Dessa maneira, a neurolingüística de abordagem enunciativo-discursiva, em desenvolvimento desde os primeiros trabalhos de Coudry (1986/1988), tem por objeto de estudo fenômenos presentes em enunciados produzidos em situações dialógicas, em oposição àqueles produzidos nas situações descontextualizadas dos testes. Novaes-Pinto (1999) agrega a essa discussão diversas noções bakhtinianas, dentre as quais destaco a noção de sujeito, que desde então norteia diversos estudos que compartilham dessa abordagem.
A noção bakhtiniana de sujeito situado (Sobral, 2005a: 22) possibilita que escapemos às visões tradicionais tanto de sujeito assujeitado quanto de sujeito fonte do sentido, colocando-nos numa posição em que vemos a nós mesmos e aos outros como responsáveis em relação aos atos. As escolhas que fazemos como pesquisadores são, portanto, também escolhas éticas. Assim, quando optamos por determinadas noções, estamos excluindo muitas outras possíveis, o que nos confere uma determinada posição frente aos fenômenos estudados. De acordo com Novaes-Pinto (1999: 173):
O lugar que ocupamos enquanto interlocutores de sujeitos afásicos ou portadores de demência é, de certa forma, único. Lidamos com esses sujeitos como seres íntegros, inseparáveis de suas dificuldades com a linguagem. Lidamos com seu sofrimento e com sua condição de afásico em uma sociedade que os discrimina, que tira seus empregos e que os fazem calar. Ao mesmo tempo, enquanto profissionais, temos que voltar ao nosso lugar, criar um distanciamento com relação aos sujeitos para que possamos ajudá-los.

■ ■ ■

O que fazer:
Transcreva, do excerto sobre a neurolinguística enunciativo-discursiva, a passagem que vai de "Dessa maneira, a" até "compartilham dessa abordagem.".

■ ■ ■

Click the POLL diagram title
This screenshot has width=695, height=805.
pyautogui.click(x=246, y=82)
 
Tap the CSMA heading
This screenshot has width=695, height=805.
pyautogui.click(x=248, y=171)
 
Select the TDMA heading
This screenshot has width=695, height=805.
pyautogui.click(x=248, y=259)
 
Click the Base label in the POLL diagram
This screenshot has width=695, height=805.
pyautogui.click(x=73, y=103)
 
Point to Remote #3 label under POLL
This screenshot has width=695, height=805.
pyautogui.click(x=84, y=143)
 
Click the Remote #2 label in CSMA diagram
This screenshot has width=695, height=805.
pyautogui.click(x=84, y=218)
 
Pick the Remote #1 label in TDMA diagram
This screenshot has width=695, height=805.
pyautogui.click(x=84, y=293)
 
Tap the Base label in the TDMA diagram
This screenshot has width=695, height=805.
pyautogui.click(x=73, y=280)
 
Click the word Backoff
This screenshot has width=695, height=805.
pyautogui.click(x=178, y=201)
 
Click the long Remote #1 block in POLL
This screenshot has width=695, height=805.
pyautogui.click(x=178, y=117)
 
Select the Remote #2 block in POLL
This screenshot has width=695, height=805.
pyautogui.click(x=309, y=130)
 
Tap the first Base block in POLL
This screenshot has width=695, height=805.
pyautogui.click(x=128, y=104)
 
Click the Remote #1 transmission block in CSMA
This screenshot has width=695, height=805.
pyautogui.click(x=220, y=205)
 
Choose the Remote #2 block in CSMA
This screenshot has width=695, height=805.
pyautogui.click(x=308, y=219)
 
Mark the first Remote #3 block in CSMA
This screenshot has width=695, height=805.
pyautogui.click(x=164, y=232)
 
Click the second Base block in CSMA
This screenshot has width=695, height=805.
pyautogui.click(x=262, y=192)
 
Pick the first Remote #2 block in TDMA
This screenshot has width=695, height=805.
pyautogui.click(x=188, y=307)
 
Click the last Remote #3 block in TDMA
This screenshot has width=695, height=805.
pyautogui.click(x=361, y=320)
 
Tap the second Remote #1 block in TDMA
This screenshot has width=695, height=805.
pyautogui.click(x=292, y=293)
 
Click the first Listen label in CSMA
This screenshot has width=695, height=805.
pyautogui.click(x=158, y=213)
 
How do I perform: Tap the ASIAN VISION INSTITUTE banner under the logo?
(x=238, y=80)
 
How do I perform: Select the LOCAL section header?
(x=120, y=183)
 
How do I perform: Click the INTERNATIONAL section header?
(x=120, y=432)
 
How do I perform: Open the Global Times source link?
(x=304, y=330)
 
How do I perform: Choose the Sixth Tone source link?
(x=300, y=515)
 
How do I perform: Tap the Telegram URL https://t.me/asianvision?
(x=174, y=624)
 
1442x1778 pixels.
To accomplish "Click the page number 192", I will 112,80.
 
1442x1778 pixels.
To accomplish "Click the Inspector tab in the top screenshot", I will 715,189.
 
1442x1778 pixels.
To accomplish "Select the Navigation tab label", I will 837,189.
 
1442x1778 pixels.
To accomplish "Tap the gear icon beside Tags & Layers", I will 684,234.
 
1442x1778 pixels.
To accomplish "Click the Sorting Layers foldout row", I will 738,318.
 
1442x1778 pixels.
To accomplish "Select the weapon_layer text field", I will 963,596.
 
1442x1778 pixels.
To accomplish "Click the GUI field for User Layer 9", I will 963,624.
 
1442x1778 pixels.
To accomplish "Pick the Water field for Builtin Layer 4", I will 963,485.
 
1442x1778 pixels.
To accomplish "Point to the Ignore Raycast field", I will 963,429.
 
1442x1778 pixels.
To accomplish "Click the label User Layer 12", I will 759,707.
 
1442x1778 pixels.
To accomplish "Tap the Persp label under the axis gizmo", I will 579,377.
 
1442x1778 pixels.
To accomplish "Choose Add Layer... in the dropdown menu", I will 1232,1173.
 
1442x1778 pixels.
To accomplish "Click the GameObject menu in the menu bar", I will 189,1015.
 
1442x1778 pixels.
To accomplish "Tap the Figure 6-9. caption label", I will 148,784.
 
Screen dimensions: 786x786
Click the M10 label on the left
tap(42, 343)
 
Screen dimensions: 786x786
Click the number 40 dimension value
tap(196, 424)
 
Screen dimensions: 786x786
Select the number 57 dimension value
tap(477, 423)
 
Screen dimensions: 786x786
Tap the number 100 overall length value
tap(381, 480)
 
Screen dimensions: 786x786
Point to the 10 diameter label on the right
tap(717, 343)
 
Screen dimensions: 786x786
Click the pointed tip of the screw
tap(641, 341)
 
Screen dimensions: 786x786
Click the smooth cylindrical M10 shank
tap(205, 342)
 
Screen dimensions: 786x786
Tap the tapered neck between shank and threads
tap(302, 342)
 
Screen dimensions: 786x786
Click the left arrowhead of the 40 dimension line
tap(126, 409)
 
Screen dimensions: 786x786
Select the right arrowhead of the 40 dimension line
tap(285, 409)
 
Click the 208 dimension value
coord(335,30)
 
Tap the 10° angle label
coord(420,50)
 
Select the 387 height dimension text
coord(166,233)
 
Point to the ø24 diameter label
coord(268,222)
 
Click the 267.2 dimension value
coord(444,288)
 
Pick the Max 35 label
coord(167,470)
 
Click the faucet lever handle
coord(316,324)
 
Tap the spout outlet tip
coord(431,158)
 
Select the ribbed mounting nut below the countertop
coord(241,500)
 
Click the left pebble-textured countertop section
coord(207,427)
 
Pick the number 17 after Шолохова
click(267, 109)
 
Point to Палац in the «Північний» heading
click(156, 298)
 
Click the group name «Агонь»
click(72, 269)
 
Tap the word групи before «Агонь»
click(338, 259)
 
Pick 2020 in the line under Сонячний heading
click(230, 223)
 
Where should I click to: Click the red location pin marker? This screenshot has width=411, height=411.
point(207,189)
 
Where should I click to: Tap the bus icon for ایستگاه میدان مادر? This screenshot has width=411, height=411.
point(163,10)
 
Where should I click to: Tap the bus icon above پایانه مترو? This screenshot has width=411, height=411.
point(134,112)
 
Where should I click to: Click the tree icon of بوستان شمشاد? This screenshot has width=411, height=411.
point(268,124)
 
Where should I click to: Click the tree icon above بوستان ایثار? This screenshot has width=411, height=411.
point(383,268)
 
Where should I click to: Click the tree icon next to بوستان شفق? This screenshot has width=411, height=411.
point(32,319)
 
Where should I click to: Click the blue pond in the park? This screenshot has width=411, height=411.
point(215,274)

■ ■ ■

Resposta à tarefa:
Dessa maneira, a neurolingüística de abordagem enunciativo-discursiva, em desenvolvimento desde os primeiros trabalhos de Coudry (1986/1988), tem por objeto de estudo fenômenos presentes em enunciados produzidos em situações dialógicas, em oposição àqueles produzidos nas situações descontextualizadas dos testes. Novaes-Pinto (1999) agrega a essa discussão diversas noções bakhtinianas, dentre as quais destaco a noção de sujeito, que desde então norteia diversos estudos que compartilham dessa abordagem.